Beso enorme… y disfrute!!!
abril 3, 2011 a 2:58 am
Lola
Vivir sola es una materia que quedo pendiente y supongo (y espero que) no me toque, o a lo sumo a muy largo plazo. O sea, hubiera estado bueno hacerlo en su momento, pero no es momento para llorar sobre la leche derramada no?
De todas formas como decía no puedo hablar con propiedad, que me guste estar sola cuando mi marido viaja y mi hija va a dormir con sus abuelos no es lo mismo que vivir solo, no tener con quién hablar o quien se preocupe si llegaste o no…

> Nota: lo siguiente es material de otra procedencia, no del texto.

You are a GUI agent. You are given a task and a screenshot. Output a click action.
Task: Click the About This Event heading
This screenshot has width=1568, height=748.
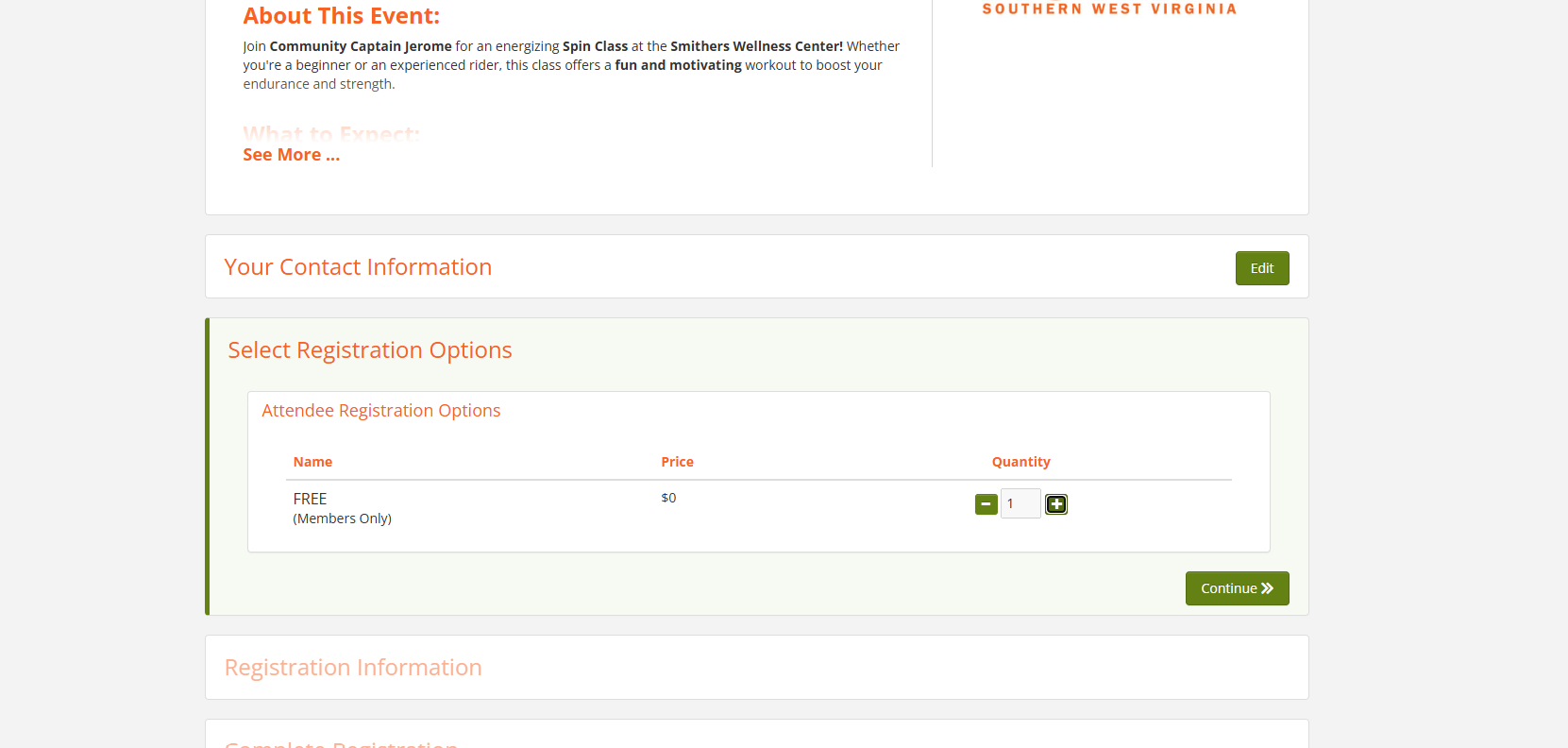pos(341,16)
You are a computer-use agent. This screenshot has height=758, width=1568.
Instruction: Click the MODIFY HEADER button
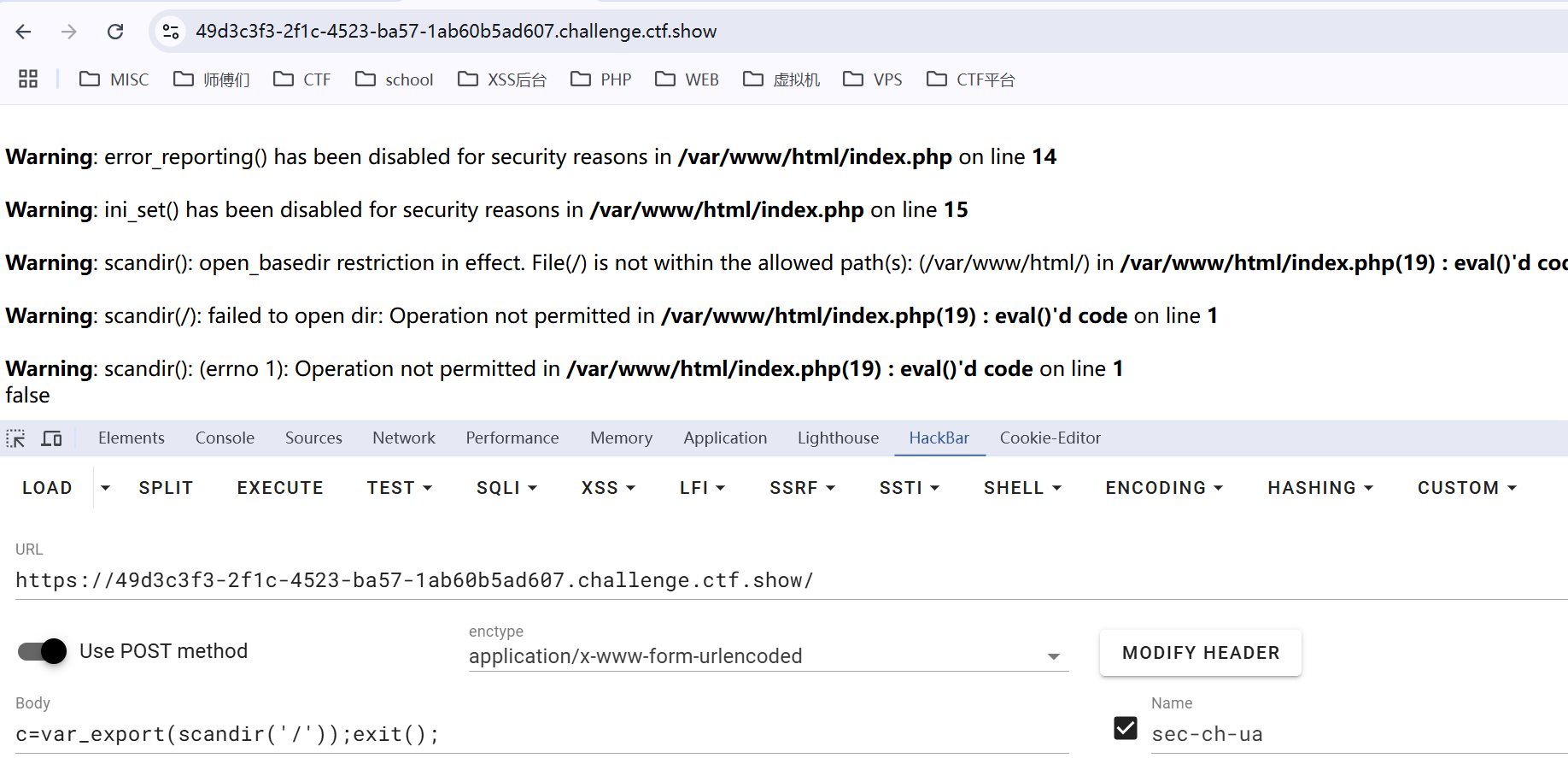point(1200,652)
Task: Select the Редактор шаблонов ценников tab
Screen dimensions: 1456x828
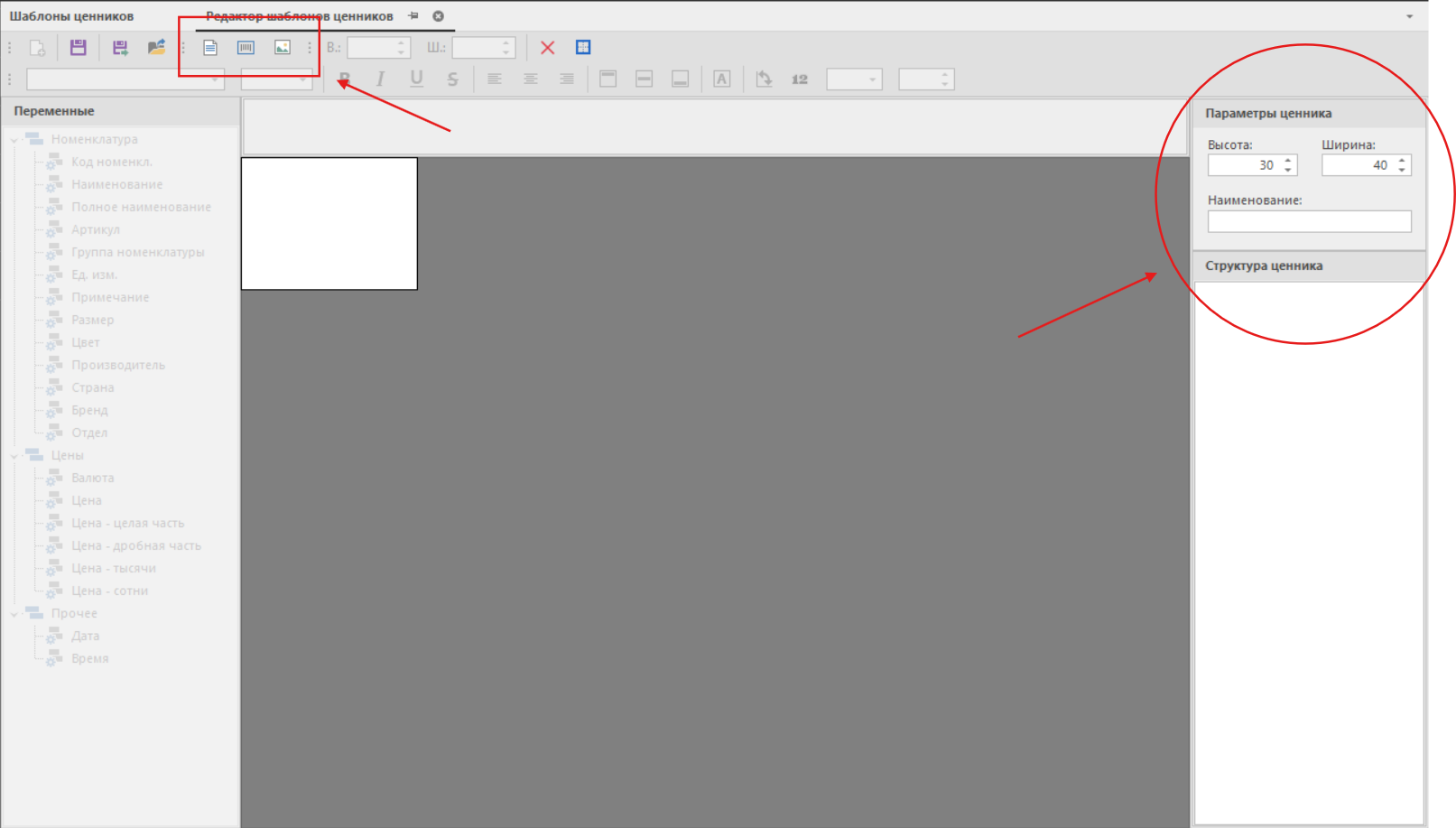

Supongo que la mejor de todas las opciones es tu ensayo general, con fehca de vencimiento.
Besos!
abril 3, 2011 a 7:34 pm
tia elsa
A mi se me fueron dos casi juntos, uno en el 2004 y otra en el 2005,, claro me quedó el benjamin que recién cumplió 12, hoy más precisamente y mi compañero de ruta, pero confieso que al ser menos también la casa está más ordenada, tengo menos trabajo y puedo disfrutar de momentos para mi, cosa casi impensable en una época con dos adolecentes y un bebé. Y la verdad no extraño el caos en el que vivía, prefiero seguir asi y verlos los fines de semana. Creo que la soledad no me sentaria mal porque soy solitaria y siempre con algo me entrtengo, pero….
abril 3, 2011 a 7:35 pm
tia elsa
Ah me olvidaba, que lindos chicos son tus hijos!